Wannier–Stark localization in strained barrier GaAs/In_XAl_1−XAs superlattices Available to Purchase

We report the observation of the Wannier–Stark localization effect in short period GaAs/ In_XAl_1−XAs superlattices with strained barriers. The superlattices, each of which is contained in the intrinsic region of a p‐i‐n diode structure, consist of GaAs (3.0 nm) wells and strained shallow In_XAl_1−XAs (0.9 nm) barriers (X=0, 0.1, 0.2, and 0.3) grown on GaAs by molecular beam epitaxy. In spite of the use of strained barriers, the Wannier–Stark localization effect is clearly observed for all samples at room temperature. Even the superlattice sample with the highest In content of X=0.3 exhibits distinct photocurrent spectra showing several peaks associated with Wannier–Stark ladder transitions as well as Franz–Keldysh oscillations.
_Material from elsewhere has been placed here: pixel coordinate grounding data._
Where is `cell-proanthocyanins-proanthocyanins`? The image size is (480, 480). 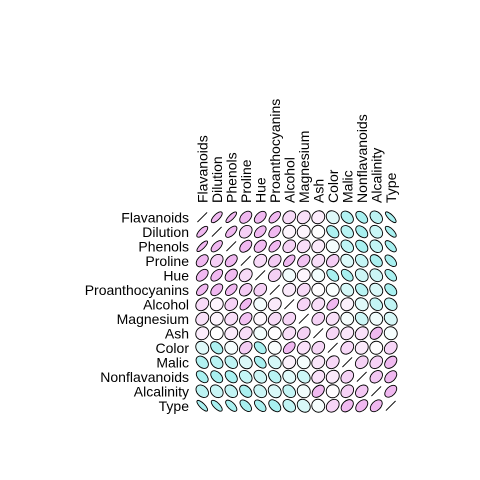 cell-proanthocyanins-proanthocyanins is located at coordinates (274, 290).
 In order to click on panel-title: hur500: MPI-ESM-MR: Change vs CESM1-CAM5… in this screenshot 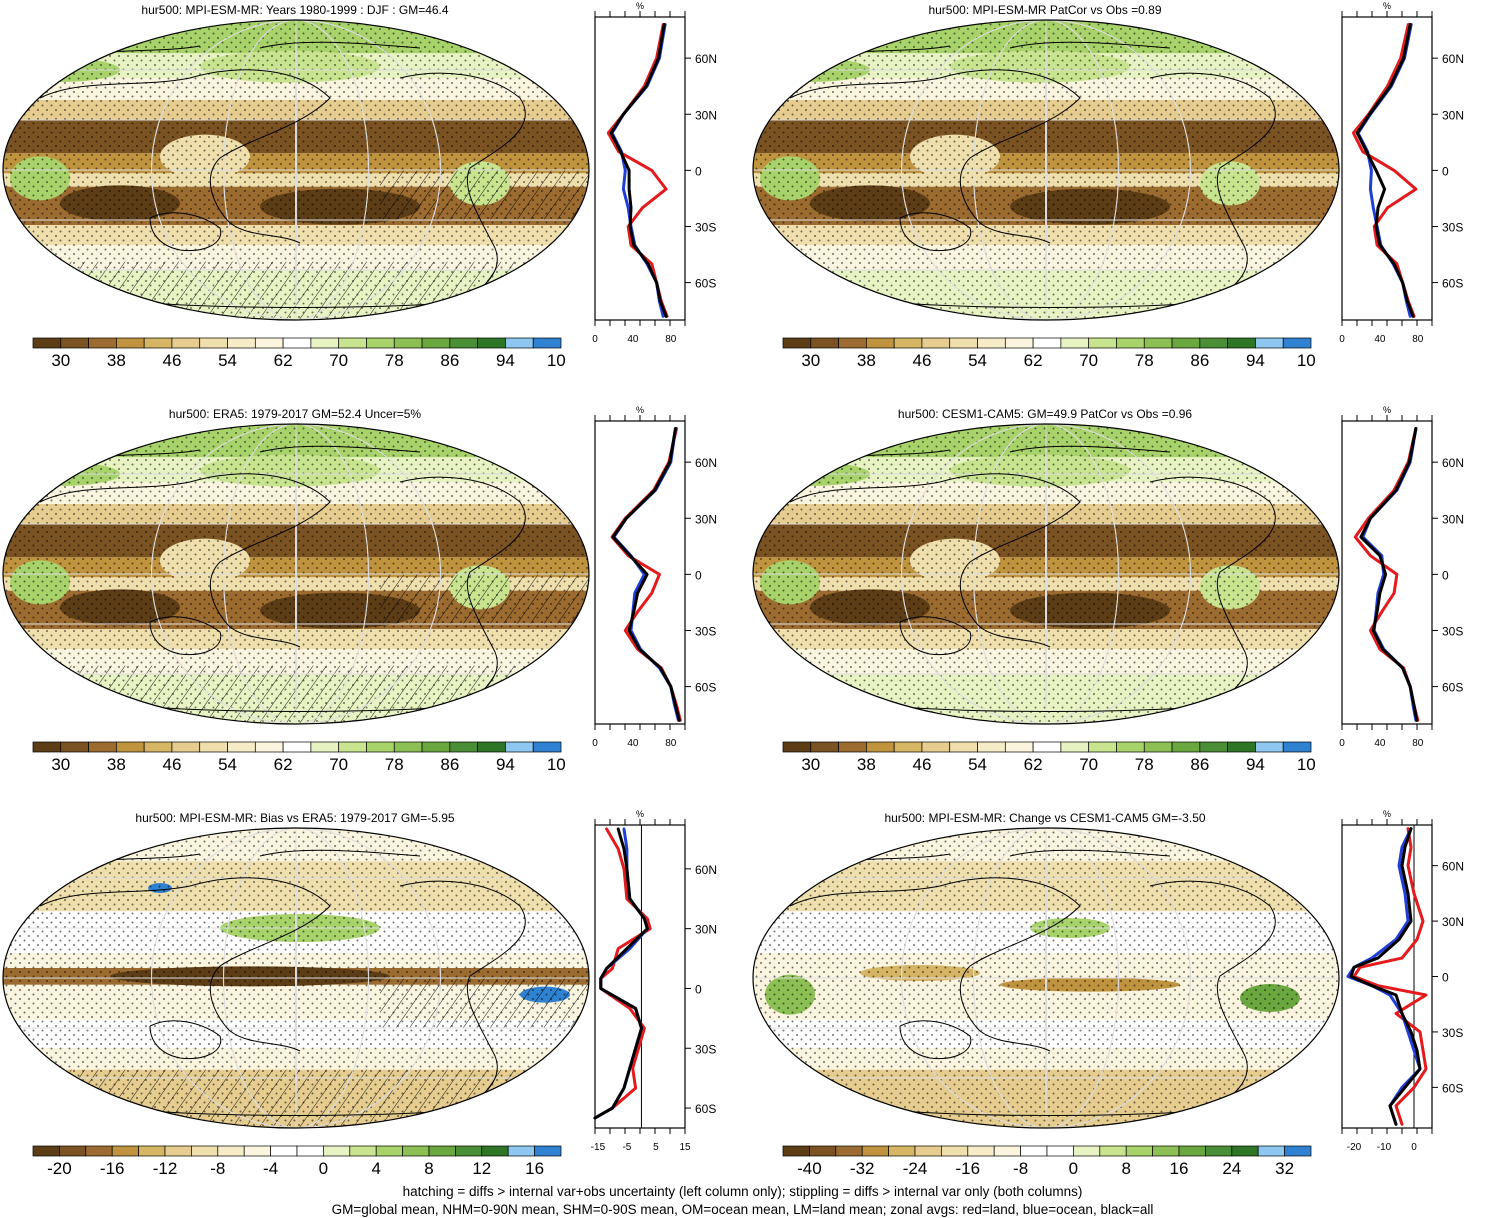, I will do `click(1045, 818)`.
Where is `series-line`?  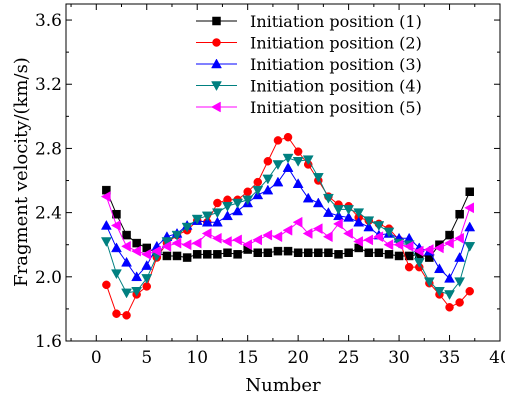
series-line is located at coordinates (288, 226).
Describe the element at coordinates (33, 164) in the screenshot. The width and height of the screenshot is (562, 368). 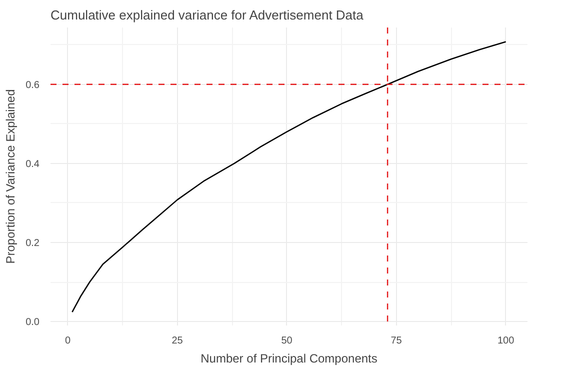
I see `y-tick-label: 0.4` at that location.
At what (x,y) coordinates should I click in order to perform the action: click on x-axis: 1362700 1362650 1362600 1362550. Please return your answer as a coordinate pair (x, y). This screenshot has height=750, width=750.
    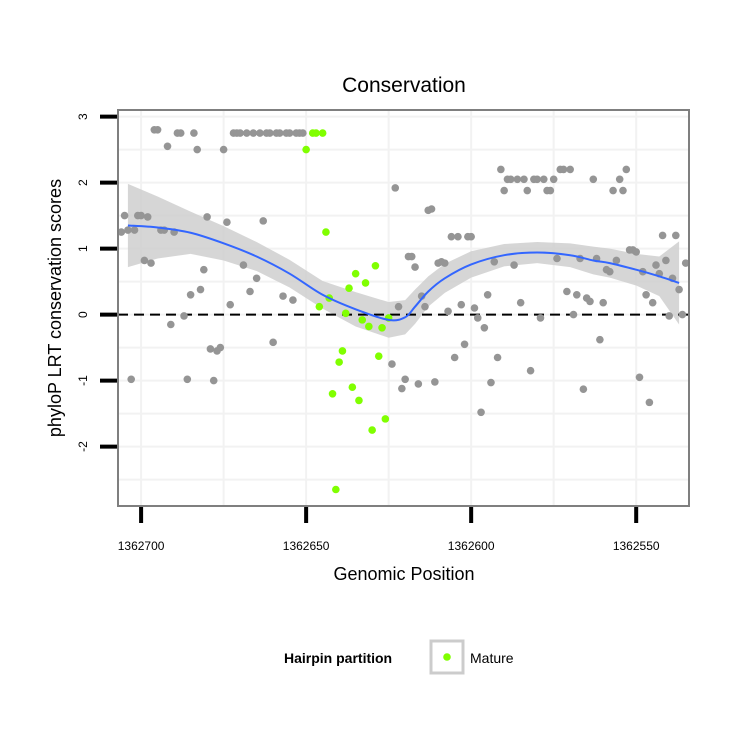
    Looking at the image, I should click on (389, 530).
It is found that the transition intensities are consistent with theoretically calculated oscillator strengths based on the simplified tight‐binding model. By increasing the In content X, the miniband width increases and the absorption peak energy due to the zeroth order ladder (e1‐hh1 and e1‐lh1) transitions decreases because of the reduced barrier height. The transition energies are consistently explained by taking modulation effects into account on the valence subbands due to the compressively strained barriers. The above results show that the use of a large strain effect on the barriers is possible in Wannier–Stark localization effect type devices.